Rechtmatigheid als uitgangspunt: formele rechtskracht
In het bestuursrecht geldt het beginsel van formele rechtskracht. Dit beginsel houdt in dat een besluit “rechtens onaantastbaar” wordt indien er geen bezwaar- of beroepsmogelijkheid meer tegen dat besluit openstaat. Die situatie doet zich voor indien de bezwaar- of beroepstermijn onbenut is verstreken of doordat er een definitieve uitspraak ligt van het hoogste rechtscollege. Een besluit dat formele rechtskracht heeft wordt voor rechtmatig gehouden. Ook de civiele rechter moet een dergelijk besluit altijd als rechtmatig beschouwen, zelfs als duidelijk is dat het eigenlijk onrechtmatig is.
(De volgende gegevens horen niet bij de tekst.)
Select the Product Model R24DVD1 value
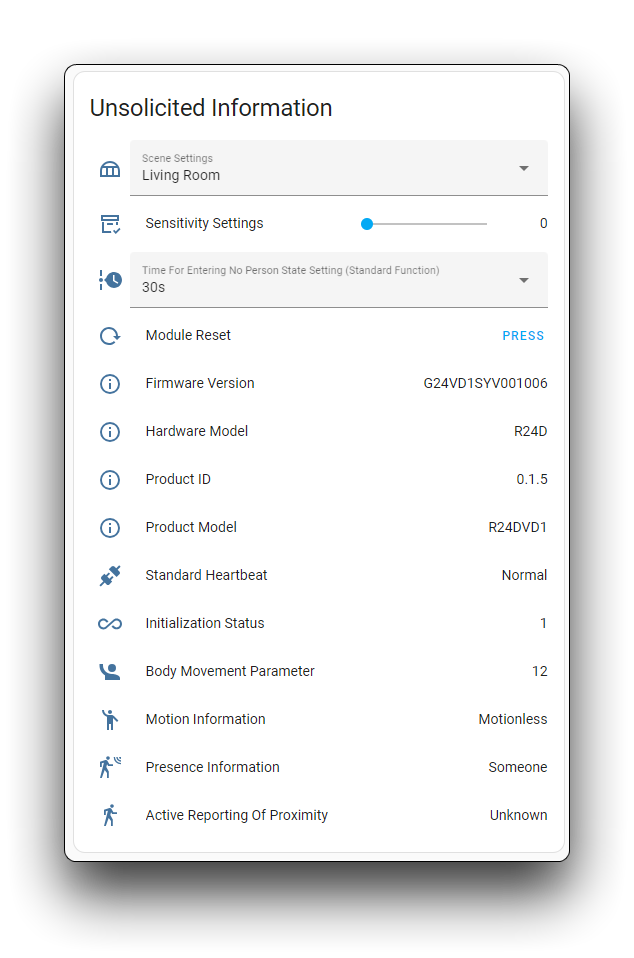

Wettelijk stelsel van kostenverhaal: nietigheid van de verplichting tot betaling van een financiële vergoeding voor planologische medewerking
Overheden mogen geen een financiële vergoeding vragen de inzet van een bestuursrechtelijke bevoegdheid tenzij dit uitdrukkelijk is toegestaan op grond van wet- en regelgeving (bijvoorbeeld de via de Grondexploitatiewet). Wordt er voor een bevoegdheid met betrekking tot de ruimtelijke ordening en zonder dat daarvoor een wettelijke basis is, toch een financiële vergoeding overeengekomen, dan wordt dit aangemerkt als een onaanvaardbare doorkruising van het stelsel van kostenverhaal. Een bepaling in een overeenkomst met de overheid die ziet op een dergelijke vergoeding is nietig. Er behoeft niet te worden betaald en hetgeen reeds is voldaan kan als onverschuldigd betaald worden teruggevorderd.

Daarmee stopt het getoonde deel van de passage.